Though the strike was a catastrophic public relations disaster for the American labor movement, it is still just one event that happened thirty years ago. What keeps it in the mind of an aspiring athlete is that apparently Corporate America loves the NFL strike narrative and doesn’t want anyone to forget it. Despite a lot of talk about the “liberal media,” it isn’t hard to find articles a quarter of a century later, talking about what a great bunch of guys the strike breakers were. Hollywood, an industry with its own labor issues, even made a shitty feel-good movie about strike breaking loosely based on the strike action. Professional athletes contemplating a work action are well aware, and frequently reminded what a “worst case scenario” might look like. Watching others fly the flag while you sit out because of money issues is almost too awfulto consider.  

Ultimately, the team turned the tables and created a “worst case scenario” for management. They were hosting a tournament with no team and no support. The social media campaign was hardly “viral,” but it communicated to the right things to the right audience. International ice hockey has a strange schedule for a major team sport. Most operate with a quadrennial calendar that build to mega events like the World Cup or the Olympics every few years. This makes a player boycott difficult to maintain. Competitions either matter too little bring change, or they are so huge that any action becomes self-defeating. Ice hockey has a world title every year, a frequency that diminishes the tournament greatly. But it still matters enough to those involved.

A few final take aways. Romantic notions about amateurism got zero traction. Hopefully these outdated ideas will age out over time. In these times, scabs are not so heroic anymore. The labor movement is not as threatening and income inequality has changed dramatically since the 1980s. It also needs to be realized that a vast majority of high-level athletes in the world toil for very modest compensation. Wealthy stars are great, but they are hardly representative. Also, national teams are viewed differently than clubs. Selection is seen as an honor and hence shouldn’t be sullied by unreasonable wage demands. Thirty years after the end of amateurism, sports bodies in are discovering that that sensibility applies to management as well as the athletes.

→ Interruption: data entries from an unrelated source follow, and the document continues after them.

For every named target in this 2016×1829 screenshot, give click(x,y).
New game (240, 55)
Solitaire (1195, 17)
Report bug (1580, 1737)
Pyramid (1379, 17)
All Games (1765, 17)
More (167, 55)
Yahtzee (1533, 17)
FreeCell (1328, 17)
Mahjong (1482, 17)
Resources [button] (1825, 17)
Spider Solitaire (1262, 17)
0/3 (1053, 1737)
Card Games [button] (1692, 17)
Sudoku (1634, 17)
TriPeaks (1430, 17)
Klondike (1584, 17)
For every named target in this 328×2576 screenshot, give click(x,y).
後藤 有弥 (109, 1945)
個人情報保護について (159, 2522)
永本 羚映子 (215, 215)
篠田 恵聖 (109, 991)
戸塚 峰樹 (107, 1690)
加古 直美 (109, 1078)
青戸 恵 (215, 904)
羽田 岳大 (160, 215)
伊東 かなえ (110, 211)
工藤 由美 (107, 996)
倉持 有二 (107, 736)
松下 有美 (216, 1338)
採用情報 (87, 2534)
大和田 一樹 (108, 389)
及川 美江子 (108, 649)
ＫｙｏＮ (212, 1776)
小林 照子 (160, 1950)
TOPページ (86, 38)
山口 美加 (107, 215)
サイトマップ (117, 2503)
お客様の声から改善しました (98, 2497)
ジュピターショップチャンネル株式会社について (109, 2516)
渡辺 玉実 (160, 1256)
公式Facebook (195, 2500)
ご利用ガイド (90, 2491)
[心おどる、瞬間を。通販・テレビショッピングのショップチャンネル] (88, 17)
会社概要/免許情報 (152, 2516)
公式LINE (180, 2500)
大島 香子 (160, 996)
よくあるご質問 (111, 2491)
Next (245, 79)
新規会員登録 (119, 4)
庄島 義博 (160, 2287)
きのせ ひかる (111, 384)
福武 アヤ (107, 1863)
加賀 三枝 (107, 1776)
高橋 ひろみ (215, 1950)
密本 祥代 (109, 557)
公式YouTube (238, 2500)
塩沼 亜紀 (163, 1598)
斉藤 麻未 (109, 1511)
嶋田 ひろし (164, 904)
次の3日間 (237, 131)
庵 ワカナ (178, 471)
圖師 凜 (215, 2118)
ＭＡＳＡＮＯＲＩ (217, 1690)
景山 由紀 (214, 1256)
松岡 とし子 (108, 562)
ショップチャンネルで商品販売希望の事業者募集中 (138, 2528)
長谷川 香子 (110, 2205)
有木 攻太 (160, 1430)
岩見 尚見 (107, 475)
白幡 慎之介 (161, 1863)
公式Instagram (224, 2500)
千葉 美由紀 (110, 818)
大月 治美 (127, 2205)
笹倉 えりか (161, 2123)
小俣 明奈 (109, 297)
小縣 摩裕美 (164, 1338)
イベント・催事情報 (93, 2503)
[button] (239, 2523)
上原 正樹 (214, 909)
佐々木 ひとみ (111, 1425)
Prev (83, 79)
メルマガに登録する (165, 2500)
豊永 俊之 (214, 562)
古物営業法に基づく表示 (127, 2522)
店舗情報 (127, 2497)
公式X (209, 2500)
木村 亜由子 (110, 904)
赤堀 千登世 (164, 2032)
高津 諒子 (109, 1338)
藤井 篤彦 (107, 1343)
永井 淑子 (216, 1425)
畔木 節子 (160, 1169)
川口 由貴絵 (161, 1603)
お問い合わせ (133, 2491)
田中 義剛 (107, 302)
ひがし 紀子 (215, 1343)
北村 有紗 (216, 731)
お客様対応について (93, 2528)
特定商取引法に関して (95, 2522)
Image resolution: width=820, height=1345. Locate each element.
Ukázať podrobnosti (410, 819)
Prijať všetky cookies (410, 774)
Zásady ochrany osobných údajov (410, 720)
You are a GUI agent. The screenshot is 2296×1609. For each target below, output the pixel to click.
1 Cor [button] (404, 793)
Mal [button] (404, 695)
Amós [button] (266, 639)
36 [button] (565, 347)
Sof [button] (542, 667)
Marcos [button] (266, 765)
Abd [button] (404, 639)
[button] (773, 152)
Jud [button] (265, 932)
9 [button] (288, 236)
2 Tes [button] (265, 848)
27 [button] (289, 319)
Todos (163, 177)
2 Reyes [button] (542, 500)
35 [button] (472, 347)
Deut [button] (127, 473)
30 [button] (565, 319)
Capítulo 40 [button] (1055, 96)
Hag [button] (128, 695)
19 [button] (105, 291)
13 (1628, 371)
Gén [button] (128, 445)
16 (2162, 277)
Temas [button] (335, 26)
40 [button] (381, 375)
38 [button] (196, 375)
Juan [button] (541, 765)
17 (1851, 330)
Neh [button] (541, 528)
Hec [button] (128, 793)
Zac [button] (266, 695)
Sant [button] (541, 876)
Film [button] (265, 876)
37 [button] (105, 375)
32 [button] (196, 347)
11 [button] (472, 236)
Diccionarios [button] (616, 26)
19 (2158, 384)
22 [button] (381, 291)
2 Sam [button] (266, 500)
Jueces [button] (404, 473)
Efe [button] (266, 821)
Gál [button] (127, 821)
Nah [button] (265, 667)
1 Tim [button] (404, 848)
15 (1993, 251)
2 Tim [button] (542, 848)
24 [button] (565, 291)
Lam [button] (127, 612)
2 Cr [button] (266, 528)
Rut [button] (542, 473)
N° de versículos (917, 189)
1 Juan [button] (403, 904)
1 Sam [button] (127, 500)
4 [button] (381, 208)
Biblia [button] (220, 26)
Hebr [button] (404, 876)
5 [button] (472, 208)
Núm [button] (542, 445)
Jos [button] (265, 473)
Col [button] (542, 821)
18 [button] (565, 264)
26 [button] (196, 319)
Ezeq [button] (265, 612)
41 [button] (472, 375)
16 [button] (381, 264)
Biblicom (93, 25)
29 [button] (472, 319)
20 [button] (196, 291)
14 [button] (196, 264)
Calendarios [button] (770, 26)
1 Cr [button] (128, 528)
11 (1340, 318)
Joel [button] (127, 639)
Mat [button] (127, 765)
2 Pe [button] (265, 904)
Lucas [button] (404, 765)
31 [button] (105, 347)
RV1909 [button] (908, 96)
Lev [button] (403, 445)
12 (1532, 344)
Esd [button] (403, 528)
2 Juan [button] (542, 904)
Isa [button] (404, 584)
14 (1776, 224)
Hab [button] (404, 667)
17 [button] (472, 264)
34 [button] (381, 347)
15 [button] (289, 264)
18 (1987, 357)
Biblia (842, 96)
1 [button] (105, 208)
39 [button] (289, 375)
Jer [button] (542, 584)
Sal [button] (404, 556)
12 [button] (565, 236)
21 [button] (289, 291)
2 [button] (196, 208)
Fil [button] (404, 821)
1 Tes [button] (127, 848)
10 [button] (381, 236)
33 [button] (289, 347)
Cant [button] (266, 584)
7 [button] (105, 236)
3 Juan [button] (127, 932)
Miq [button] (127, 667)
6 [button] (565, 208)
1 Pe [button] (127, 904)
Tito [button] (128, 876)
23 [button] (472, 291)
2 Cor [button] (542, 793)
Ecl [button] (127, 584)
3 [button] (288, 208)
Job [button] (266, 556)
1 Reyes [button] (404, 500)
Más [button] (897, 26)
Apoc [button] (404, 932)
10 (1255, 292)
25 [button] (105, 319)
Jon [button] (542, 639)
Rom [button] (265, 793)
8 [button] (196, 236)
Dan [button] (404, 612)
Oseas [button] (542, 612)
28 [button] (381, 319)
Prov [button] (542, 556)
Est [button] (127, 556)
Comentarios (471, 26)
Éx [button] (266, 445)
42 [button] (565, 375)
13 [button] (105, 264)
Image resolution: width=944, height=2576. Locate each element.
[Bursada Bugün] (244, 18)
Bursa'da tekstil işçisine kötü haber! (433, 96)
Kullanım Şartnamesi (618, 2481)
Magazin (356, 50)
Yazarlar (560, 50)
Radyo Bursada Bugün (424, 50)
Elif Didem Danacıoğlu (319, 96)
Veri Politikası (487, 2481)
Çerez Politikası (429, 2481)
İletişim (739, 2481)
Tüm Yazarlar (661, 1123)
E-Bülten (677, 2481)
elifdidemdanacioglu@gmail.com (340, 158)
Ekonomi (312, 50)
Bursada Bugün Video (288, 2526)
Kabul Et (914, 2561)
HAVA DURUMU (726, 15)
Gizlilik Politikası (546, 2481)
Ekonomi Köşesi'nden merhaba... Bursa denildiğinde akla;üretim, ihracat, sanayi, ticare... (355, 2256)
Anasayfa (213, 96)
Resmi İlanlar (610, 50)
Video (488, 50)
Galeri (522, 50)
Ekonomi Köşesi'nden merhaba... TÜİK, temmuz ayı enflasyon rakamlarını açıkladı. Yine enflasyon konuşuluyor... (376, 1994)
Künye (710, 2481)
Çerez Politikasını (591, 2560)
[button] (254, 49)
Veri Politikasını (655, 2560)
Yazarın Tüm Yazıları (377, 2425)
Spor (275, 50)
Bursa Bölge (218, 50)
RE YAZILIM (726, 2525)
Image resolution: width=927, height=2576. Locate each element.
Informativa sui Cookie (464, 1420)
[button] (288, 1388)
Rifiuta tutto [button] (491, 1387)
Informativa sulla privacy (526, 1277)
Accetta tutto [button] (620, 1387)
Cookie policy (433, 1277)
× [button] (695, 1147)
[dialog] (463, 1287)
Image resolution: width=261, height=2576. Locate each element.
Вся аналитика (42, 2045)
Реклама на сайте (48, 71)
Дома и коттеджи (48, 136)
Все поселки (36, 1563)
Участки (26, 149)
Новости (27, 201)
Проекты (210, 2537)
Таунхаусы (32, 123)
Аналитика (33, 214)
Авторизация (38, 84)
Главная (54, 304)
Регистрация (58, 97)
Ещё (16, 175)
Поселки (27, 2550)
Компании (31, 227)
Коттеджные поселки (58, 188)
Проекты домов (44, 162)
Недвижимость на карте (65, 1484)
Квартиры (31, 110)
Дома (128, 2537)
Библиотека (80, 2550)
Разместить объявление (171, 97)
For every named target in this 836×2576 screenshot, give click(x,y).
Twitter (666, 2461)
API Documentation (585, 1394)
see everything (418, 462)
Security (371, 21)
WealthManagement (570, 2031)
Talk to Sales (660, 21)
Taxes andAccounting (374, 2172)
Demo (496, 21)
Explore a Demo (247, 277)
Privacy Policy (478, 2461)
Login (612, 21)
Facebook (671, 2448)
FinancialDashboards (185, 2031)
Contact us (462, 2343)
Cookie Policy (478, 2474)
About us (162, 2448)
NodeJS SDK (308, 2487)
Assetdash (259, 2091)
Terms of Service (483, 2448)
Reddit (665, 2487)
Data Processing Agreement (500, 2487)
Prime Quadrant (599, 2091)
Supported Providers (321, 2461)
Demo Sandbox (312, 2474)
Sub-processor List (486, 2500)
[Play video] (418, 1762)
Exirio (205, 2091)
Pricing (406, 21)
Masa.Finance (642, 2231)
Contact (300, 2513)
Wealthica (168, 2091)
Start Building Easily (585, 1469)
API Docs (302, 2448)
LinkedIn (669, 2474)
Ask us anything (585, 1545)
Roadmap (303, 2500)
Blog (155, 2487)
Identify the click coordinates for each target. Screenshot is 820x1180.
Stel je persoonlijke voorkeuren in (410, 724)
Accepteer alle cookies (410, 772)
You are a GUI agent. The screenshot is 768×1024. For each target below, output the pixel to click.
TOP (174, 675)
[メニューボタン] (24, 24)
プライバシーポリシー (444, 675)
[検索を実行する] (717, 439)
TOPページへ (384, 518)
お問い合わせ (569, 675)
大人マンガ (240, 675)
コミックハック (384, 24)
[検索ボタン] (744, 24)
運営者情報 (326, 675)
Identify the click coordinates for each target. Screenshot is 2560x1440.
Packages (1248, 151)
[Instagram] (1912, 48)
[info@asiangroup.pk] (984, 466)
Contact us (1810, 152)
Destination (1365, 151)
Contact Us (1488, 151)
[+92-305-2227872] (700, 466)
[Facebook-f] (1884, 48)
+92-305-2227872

The massive political demonstrations of January 21 of this year put the wind in the sails of an effort like this. Support for getting the other half of the story out there was what made everything possible. Thinking globally, the IOC is always interested in American women, or at least their viewing patterns. Their television partners at NBC constantly tell us that their lucrative television contracts are linked to a female audience in the United States. NBC’s contract with the IOC is worth 7.65 billion dollars. If voice could be put behind those billions, there could be some changes coming.